An endowment for a charity school in Longtown was provided in 1716 by the will of Oliver Madocks, [68]  but the school’s survival in Sparkes’s day is uncertain. It apparently functioned in 1754, when the teacher William Bowen had ‘kept school at Longtown for 14 years’, [69]  ut in 1804 Sparkes replied ambiguously to the bishop’s question ‘Is there any Free School in your Parish? Is it an endowed school?’. His answer was that there was ‘a free school endowment for four pounds a year’ but he did not confirm that it was in operation; and in 1807 noted that ‘there is not a school kept in the church’. [70] Whether the school had lapsed or used other premises is not known. In May 1810, however, the vestry enthusiastically endorsed plans for a schoolroom at the west end of St Peter’s in Longtown, probably in response to increasingly strong encouragement from the Church authorities to set up schools for improving literacy and assisting with Christian education. [71] In August 1810 the vestry met, ‘in the absence of the vicar’, to name ten poor children for an immediate start under the terms of the Madocks charity. At the following meeting in September building work was approved ‘without a dissenting voice ... to make partitions between the chapel and school room a chimney door and windows and what is necessary for the fitting up a decent schoolroom in the best manner and at the least expence ... for the parish’. [72] The refurbishment was paid for by donations totalling £66 2s, mainly from vestry members, as commemorated by a stone tablet listing their names erected at St Peter’s. [73]

5  Commemoration tablet for the school at St Peters in Longtown



Soon after the death of Edward Sparkes, Walter Wilkins, nephew of the patron Walter Wilkins of Maeslough Castle in Radnorshire, wrote to the bishop seeking confirmation for his appointment. [74] He noted that ‘My uncle  ... has in the kindest manner given me the presentation to it’. Wilkins was an Oxford graduate whose first appointment was in 1809, as vicar of Llanigon, Breconshire, just across the border from Clodock. [75] He might have had in mind a second adjacent living, but was unsuccessful and instead became perpetual curate at Llanveynoe and Longtown in July 1814. From this position he resigned two years later after securing the livings at Bronllys and Broughrood near his uncle’s seat at Maeslough.
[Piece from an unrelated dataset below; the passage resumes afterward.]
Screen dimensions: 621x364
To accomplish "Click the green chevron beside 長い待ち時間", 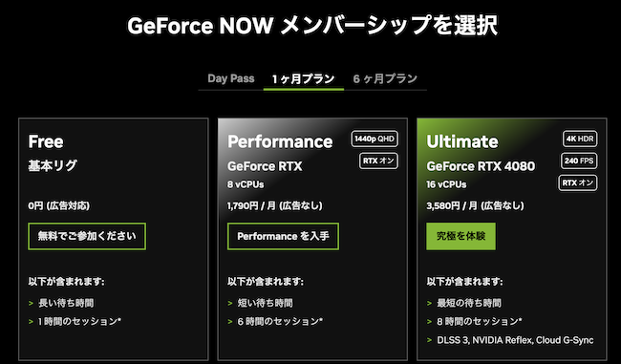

In August 1814 John Rogers was appointed vicar of Clodock, perhaps preferred because of his roots in the local community and his strong support for the schooling of poor children. It was an appointment made on merit, despite his lack of a university education, and Rogers remained vicar for 22 years until his death in 1836. 

The modus tablets at Clodock, the starting point for this enquiry, are now a reminder of a feud long forgotten in local memory. However, sufficient records exist to trace likely causes: some relate to personalities, some to the character of the local community and some to the institutional role of the Church of England. In the glimpses we have of Edward Sparkes he seems a reticent and even reclusive man, largely uninterested in parish business, and with longstanding difficulties in collecting tithes. Personal questions remain unanswered: with his Oxford degree and well connected clerical background in Gloucester, why did he choose to come to a rural outpost in the poor diocese of St David’s? By contrast, John Rogers was a member of the local community whose style of leadership resonated with the vestry. Significant changes happened, particularly bringing order to the gross lapses in financial record-keeping, and setting up a schoolroom. These initiatives took place during the last few years of Sparkes’ life, when Rogers had sole charge of vestry business. The two men seem to have had a distant but superficially cordial relationship. 

In Clodock the higher levels of social status were represented by relatively small farmers. There was no resident lord of the manor or significant professional class. Few attributions of ‘esquire’ and ‘gentleman’ occur in records: ‘yeoman’ was usual even for prosperous farmers. Sparkes would have recognised, perhaps keenly, a contrast with Frampton society and perhaps identified a loss of status he felt owed to him from his father’s career in Gloucester diocese, and locally, his university education would have been unusual. Such social distance in the Church of England is recognised as being commonplace at that time, especially in rural parishes, and is widely thought to have contributed to the rise of nonconformity. An added factor in Clodock was long-enduring links with Wales and the diocese of St David’s although it was in Herefordshire. Welsh was still spoken by older people, although church services were conducted only in English.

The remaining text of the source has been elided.